[Items listed in a dataset]
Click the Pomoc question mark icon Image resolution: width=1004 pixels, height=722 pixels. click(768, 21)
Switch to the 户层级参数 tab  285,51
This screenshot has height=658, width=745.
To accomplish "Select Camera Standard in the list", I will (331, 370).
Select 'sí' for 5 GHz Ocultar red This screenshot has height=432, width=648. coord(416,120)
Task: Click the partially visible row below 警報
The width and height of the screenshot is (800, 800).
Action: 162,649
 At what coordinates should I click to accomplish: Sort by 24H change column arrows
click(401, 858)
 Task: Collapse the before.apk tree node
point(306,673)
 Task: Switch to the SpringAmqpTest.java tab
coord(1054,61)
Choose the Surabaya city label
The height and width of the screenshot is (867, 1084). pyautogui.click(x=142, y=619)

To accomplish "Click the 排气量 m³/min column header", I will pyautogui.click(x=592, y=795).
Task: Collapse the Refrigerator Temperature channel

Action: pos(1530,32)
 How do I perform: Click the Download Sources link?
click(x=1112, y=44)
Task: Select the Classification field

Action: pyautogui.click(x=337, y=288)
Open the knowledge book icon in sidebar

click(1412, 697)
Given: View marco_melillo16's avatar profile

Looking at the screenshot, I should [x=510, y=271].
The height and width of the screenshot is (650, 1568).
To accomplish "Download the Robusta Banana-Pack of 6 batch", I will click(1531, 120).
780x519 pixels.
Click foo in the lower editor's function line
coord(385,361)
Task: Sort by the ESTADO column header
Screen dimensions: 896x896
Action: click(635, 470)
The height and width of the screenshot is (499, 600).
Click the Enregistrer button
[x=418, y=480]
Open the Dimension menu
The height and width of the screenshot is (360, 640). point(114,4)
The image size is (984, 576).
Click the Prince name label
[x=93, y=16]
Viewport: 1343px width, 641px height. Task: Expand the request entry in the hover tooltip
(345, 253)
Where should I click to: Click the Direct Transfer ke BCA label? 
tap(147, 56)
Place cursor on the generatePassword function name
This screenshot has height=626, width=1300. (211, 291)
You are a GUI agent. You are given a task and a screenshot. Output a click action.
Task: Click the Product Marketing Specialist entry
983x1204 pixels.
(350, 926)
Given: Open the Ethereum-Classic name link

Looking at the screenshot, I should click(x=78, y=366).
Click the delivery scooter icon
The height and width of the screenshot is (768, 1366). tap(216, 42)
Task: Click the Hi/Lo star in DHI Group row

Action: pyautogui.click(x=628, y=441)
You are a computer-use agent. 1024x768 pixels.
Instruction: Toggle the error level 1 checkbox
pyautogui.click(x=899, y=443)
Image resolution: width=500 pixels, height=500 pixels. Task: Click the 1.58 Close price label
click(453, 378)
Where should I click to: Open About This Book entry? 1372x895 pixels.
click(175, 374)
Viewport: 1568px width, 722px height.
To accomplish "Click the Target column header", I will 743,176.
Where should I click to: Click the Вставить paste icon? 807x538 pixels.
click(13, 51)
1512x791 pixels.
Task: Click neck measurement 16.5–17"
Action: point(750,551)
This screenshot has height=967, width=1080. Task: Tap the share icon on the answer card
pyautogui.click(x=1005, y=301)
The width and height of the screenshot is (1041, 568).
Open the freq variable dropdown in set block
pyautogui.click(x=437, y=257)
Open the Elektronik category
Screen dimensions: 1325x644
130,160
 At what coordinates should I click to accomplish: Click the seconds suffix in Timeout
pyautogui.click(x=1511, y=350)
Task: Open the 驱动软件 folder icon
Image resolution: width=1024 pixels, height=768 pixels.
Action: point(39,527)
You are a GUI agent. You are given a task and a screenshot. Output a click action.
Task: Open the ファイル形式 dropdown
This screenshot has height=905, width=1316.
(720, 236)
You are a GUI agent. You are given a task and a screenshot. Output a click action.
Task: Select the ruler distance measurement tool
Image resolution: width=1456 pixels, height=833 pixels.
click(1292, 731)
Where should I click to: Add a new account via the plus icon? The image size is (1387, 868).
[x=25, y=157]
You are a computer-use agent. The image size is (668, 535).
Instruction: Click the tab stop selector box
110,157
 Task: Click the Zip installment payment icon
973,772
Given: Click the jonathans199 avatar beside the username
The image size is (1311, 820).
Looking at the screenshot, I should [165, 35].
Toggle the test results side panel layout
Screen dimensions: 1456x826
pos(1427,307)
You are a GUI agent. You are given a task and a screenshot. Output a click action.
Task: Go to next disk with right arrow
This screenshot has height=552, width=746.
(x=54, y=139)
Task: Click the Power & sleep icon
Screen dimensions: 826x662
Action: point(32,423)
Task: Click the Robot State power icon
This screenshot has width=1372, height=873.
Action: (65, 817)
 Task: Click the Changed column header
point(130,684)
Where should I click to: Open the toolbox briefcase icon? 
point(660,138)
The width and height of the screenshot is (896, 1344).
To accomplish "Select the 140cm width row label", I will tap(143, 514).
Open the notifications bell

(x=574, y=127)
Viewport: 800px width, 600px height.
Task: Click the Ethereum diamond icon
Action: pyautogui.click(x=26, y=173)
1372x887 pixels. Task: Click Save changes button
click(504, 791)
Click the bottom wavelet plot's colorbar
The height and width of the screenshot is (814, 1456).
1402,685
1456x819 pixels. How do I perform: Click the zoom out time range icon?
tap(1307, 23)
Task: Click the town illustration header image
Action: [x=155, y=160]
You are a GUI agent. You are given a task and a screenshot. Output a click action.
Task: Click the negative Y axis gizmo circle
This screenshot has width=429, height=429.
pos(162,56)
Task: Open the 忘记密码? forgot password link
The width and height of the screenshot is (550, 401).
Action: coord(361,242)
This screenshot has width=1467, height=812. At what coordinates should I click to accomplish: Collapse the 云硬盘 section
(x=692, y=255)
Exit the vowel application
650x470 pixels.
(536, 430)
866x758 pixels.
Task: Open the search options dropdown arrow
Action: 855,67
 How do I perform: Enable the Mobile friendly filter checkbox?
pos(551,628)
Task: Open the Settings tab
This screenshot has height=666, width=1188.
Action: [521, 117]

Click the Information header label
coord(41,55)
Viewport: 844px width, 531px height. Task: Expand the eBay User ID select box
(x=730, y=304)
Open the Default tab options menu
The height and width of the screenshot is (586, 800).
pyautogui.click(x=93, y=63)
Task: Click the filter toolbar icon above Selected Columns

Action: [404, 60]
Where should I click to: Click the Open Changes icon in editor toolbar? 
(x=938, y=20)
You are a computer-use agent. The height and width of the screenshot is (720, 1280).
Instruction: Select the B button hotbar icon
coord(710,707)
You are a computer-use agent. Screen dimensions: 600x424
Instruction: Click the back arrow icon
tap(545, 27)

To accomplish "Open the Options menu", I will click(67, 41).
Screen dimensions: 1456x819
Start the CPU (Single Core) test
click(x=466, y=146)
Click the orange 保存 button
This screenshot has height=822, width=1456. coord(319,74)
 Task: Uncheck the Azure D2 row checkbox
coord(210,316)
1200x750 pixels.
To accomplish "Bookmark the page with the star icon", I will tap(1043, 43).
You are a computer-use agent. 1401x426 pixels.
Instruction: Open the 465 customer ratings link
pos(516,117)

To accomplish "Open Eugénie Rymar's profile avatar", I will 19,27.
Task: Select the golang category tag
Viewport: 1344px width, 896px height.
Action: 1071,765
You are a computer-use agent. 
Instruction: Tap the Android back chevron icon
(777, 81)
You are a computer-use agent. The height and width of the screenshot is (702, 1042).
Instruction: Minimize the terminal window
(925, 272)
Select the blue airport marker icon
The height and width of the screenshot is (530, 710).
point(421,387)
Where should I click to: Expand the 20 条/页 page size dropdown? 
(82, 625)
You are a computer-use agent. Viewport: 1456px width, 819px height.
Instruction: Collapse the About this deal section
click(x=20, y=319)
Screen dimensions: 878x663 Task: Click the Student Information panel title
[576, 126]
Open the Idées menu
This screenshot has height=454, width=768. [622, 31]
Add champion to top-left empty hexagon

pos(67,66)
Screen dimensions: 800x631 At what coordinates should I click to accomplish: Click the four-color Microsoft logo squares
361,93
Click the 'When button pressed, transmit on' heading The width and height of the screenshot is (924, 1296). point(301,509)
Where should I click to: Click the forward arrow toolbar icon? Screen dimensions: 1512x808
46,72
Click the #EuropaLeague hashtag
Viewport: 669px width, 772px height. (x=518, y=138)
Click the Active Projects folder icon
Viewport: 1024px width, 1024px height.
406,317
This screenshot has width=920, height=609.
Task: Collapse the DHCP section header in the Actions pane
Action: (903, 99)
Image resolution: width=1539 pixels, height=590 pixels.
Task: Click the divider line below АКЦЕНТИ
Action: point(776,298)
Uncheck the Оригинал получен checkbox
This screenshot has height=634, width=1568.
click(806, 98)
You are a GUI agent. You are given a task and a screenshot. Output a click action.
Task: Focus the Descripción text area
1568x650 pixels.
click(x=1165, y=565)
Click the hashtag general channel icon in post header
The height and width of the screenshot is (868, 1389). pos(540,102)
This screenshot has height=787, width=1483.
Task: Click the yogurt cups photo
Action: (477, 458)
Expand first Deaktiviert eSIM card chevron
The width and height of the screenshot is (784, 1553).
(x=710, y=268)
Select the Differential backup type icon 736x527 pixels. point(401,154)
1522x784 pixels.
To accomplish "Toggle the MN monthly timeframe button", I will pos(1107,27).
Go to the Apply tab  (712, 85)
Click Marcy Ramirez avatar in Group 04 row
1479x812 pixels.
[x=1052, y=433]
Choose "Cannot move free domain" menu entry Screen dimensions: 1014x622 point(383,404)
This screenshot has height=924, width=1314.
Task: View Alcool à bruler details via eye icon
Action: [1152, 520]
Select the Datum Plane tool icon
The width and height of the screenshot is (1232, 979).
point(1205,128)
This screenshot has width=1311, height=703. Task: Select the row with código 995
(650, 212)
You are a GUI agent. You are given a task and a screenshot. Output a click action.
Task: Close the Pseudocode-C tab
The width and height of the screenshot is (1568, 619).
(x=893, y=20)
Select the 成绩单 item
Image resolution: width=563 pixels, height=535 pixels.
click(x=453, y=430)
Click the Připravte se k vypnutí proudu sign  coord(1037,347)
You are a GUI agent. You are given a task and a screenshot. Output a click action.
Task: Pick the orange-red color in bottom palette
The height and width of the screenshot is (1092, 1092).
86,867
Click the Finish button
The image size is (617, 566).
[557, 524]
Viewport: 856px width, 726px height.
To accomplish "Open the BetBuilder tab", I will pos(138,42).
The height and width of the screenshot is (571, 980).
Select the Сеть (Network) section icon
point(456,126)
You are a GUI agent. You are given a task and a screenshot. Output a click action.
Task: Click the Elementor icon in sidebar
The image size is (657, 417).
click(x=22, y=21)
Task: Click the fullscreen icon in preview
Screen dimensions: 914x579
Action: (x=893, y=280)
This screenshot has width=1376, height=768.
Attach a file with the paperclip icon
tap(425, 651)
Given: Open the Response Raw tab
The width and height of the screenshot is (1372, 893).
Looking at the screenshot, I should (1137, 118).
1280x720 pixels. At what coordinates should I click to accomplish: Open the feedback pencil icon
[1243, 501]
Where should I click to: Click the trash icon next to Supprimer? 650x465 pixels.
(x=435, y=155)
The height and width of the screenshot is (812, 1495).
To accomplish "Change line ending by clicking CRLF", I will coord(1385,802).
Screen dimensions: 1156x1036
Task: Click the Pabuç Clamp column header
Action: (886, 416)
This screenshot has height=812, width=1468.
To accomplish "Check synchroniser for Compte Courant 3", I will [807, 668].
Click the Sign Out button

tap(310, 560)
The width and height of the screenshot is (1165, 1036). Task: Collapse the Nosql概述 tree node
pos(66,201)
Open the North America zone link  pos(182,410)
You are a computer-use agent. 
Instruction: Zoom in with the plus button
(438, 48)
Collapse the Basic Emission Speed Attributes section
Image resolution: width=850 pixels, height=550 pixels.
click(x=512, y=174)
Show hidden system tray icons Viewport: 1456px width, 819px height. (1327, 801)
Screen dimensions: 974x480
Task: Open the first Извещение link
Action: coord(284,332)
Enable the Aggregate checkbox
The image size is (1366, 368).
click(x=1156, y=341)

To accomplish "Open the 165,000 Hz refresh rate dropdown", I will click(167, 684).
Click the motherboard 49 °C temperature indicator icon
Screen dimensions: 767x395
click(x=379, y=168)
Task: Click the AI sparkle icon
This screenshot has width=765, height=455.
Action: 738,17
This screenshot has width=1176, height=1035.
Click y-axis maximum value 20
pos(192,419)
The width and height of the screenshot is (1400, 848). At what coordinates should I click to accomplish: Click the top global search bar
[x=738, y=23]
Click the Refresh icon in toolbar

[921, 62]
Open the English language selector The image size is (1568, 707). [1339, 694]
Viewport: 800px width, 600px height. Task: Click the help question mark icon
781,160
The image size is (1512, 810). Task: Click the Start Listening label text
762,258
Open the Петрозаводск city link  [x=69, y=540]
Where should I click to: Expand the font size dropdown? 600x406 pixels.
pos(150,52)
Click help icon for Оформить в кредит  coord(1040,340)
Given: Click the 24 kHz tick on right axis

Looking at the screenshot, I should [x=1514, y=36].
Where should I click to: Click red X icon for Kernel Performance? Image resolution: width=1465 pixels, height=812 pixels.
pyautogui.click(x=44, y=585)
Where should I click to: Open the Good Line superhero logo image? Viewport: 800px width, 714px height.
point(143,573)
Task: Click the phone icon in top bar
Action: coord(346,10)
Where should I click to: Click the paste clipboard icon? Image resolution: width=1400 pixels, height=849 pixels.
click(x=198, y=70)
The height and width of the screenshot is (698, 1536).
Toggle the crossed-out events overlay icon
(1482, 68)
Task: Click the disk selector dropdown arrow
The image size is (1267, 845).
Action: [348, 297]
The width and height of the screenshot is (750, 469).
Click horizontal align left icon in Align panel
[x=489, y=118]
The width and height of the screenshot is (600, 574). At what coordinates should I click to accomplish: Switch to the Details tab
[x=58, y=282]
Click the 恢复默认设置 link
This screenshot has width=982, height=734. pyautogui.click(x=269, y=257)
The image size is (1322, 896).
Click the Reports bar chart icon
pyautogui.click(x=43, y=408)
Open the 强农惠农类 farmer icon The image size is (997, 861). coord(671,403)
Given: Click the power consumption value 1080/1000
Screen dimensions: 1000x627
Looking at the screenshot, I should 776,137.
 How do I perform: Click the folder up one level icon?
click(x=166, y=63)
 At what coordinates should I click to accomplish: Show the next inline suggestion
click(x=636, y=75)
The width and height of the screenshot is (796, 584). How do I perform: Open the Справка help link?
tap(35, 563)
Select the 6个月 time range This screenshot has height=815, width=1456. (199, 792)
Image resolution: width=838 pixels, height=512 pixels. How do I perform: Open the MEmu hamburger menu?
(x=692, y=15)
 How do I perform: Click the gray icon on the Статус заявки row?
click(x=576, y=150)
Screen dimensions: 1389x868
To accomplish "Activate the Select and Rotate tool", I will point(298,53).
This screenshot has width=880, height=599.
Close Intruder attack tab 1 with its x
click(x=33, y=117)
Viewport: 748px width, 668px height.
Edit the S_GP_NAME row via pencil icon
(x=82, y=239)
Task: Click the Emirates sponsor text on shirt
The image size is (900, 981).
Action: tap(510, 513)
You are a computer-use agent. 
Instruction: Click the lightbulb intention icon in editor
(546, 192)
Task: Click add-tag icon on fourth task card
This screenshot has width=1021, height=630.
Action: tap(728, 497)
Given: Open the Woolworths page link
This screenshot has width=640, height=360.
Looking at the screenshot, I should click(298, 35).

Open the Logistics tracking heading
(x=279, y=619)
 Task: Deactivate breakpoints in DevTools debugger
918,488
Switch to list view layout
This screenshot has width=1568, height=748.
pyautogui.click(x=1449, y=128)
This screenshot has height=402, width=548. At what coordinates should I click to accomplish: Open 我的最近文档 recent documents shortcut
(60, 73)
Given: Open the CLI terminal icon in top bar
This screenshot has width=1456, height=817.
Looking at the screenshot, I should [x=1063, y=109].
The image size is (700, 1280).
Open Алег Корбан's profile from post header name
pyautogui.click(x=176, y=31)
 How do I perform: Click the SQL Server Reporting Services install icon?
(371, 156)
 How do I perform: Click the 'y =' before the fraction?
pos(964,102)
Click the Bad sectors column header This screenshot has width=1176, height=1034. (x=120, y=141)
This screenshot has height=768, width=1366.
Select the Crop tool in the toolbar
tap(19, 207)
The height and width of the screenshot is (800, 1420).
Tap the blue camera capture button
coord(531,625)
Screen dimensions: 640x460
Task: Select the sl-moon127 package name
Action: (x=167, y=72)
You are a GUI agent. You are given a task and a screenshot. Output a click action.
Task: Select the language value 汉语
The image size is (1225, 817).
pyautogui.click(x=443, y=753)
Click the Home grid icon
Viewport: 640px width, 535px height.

- [Given instruction] Please output as a JSON list of strings every line from the start of the records through the line with "click(x=1112, y=44)", one string per line and with blank lines left out.

- [Response to the task]
[
  "Click the Pomoc question mark icon Image resolution: width=1004 pixels, height=722 pixels. click(768, 21)",
  "Switch to the 户层级参数 tab  285,51",
  "This screenshot has height=658, width=745.",
  "To accomplish \"Select Camera Standard in the list\", I will (331, 370).",
  "Select 'sí' for 5 GHz Ocultar red This screenshot has height=432, width=648. coord(416,120)",
  "Task: Click the partially visible row below 警報",
  "The width and height of the screenshot is (800, 800).",
  "Action: 162,649",
  " At what coordinates should I click to accomplish: Sort by 24H change column arrows",
  "click(401, 858)",
  " Task: Collapse the before.apk tree node",
  "point(306,673)",
  " Task: Switch to the SpringAmqpTest.java tab",
  "coord(1054,61)",
  "Choose the Surabaya city label",
  "The height and width of the screenshot is (867, 1084). pyautogui.click(x=142, y=619)",
  "To accomplish \"Click the 排气量 m³/min column header\", I will pyautogui.click(x=592, y=795).",
  "Task: Collapse the Refrigerator Temperature channel",
  "Action: pos(1530,32)",
  " How do I perform: Click the Download Sources link?",
  "click(x=1112, y=44)"
]